Lip-Bu Tan – ex board member, ousted due to disagreements on how to turn the company around.

If Intel removed him over disagreements on turnaround, what will be different this time?

  • oskarkk 18 hours ago

    It seems that Lip-Bu Tan resigned on his own, because he disagreed with the direction of the board and Gelsinger. Given that they fired Gelsinger and hired Lip-Bu Tan, it seems that they now think his direction may be better for Intel.

    https://www.reuters.com/technology/intel-board-member-quit-a...

    > Over time, Tan grew frustrated by the company’s large workforce, its approach to contract manufacturing and Intel’s risk-averse and bureaucratic culture, according to the sources, who were not authorized to speak publicly. (...)

    > To cut costs, Intel announced in August layoffs of more than 15% of its workforce (...). The layoff plan was one source of tension between Tan and the board, according to sources. Tan wanted specific cuts, including middle managers who do not contribute to Intel's engineering efforts.
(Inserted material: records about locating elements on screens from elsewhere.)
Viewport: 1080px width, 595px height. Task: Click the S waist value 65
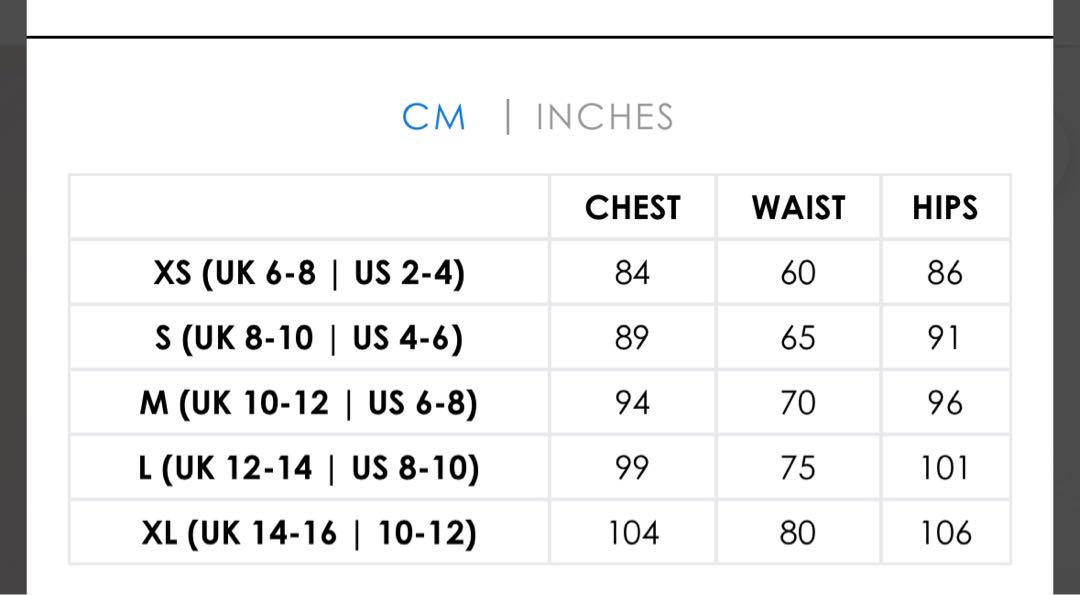798,338
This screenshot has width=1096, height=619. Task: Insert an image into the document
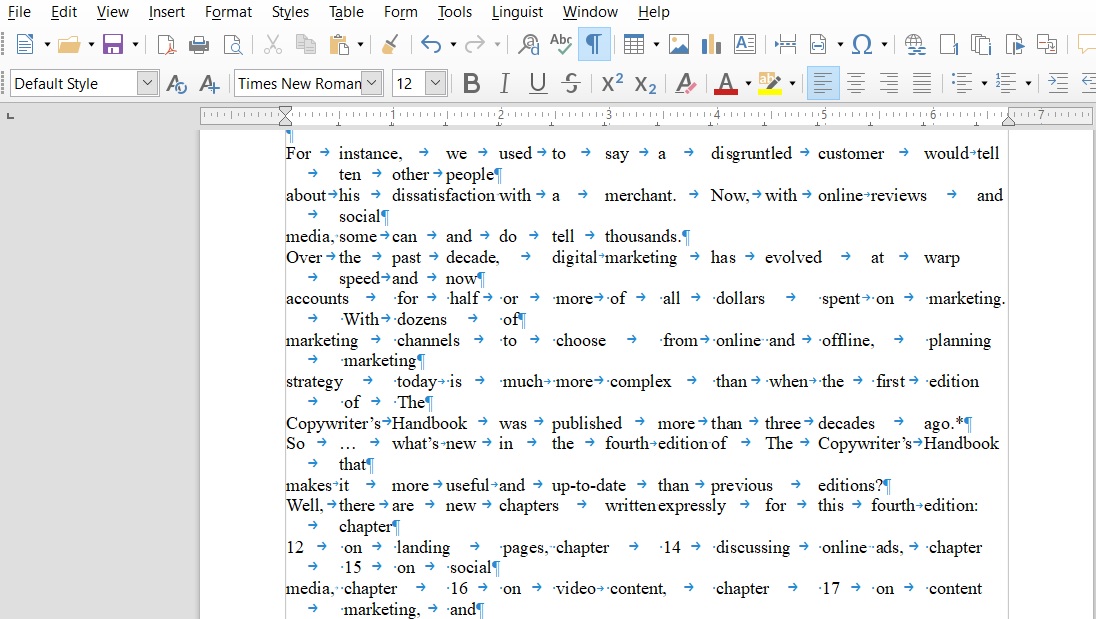tap(681, 44)
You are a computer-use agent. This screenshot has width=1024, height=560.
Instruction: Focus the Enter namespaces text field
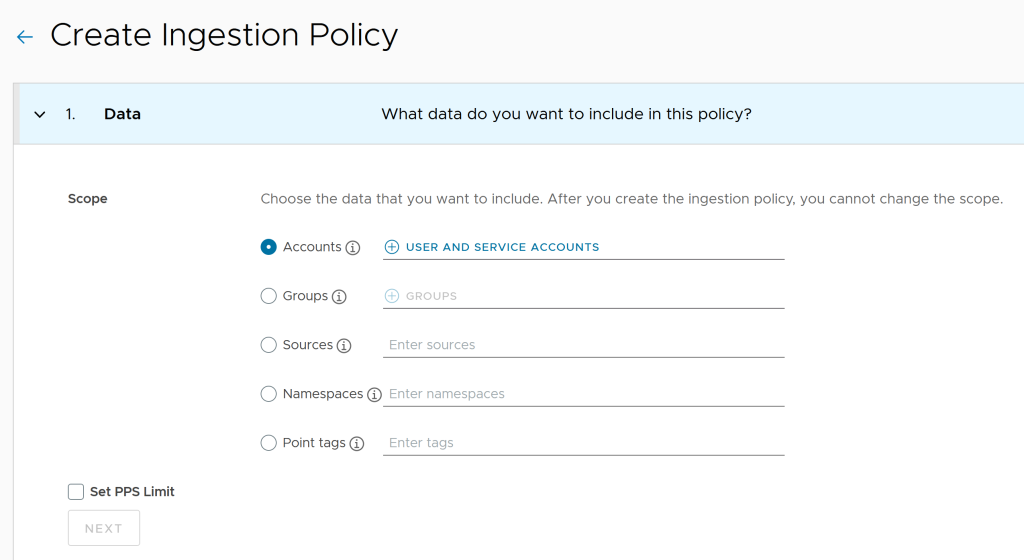(584, 394)
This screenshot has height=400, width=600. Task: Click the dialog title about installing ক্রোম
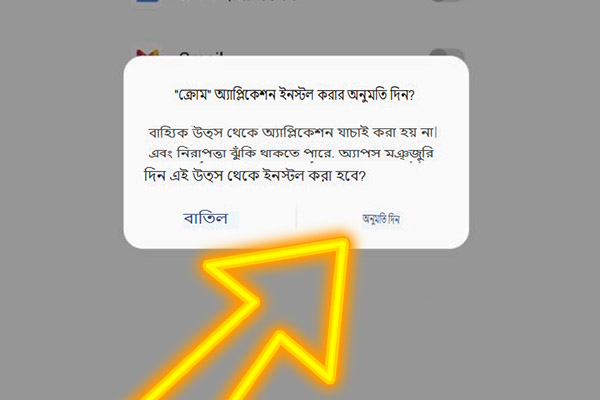294,95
    > Gelsinger, who took over in 2021 as part of a turnaround plan, added at least 20,000 employees to Intel's payroll by 2022. To Tan and some former Intel executives, the workforce appeared bloated. Teams on some projects were as much as five times larger than others doing comparable work at rivals such as AMD, according to two sources. One former executive said Intel should have cut double the number it announced in August years ago.

lvl155 2 days ago

I am not sure if Intel can survive on its own. Games changed quite a bit and Nvidia is about to enter the space and will likely gain significant shares if they bundle their products in anticompetitive ways. It will be cutthroat for both Intel and AMD. But if he pulls it off, he will go down in history as the guy who saved Intel.

  • pwarner 2 days ago

    They certainly need to make chips for others to retain the scale needed to make chips. As far as x86 goes, it's not as sexy as GPUs or mobile chips but they're still selling a ton of x86.

    • lvl155 7 hours ago

      For now. Nvidia is starting to package everything and eat the whole DC market. x86 is not looking so great outside of legacy use cases.

foldl2022 2 days ago

Tan looks like Pat. Amazing.

  • mepian 2 days ago

    Tan is much taller apparently.

t1234s 2 days ago

Does Intel have any path to its stock price going 10x?

  • bsdice 2 days ago

    A few years after the first battle over Taiwan has taken place.

    There has been news about Broadcom and NVidia testing their designs on Intel process nodes. Which is arguably worse in at least two respects, they are behind TSMC in density and also proprietary software tooling at Intel. After the 13000/14000 CPU chip death issues possibly also in regard to reliability. But they still want to do it.

    Although this page in the history books is not yet written, companies hedging their bets this way is a really bad sign.

    • indolering 20 hours ago

      > A few years after the first battle over Taiwan has taken place.

      Awful but true.

      > There has been news about Broadcom and NVidia testing their designs on Intel process nodes.

      Links? It makes sense to invest in second and third sources, even if it does mean handing money to a competitor. Especially given the instability of the global community right now.

  • pwarner 2 days ago

    Yes, and also 0x. I'd say they are equally likely. 2x or 0.5x seem most likely to me. I own shares at about $20. It's my gamble since I don't casino or sports gamble :-)

  • BeetleB a day ago

    Not a chance. Fabs are an expensive business. The financials of a company like Intel can never compete with that of a fables company.

    Even when Intel was having record revenues year after year its stock price barely moved.

  • dash2 a day ago

    If you're looking for 10x, you are gambling. Buy calls on GME or quantum or whatever.

system2 2 days ago

It spiked the stock to $23. Let's see how long it takes to go back to $19.50 again. Intel became a pump and dump stock.

m3kw9 2 days ago

Is this another one of Jensen and Lisa’s cousins?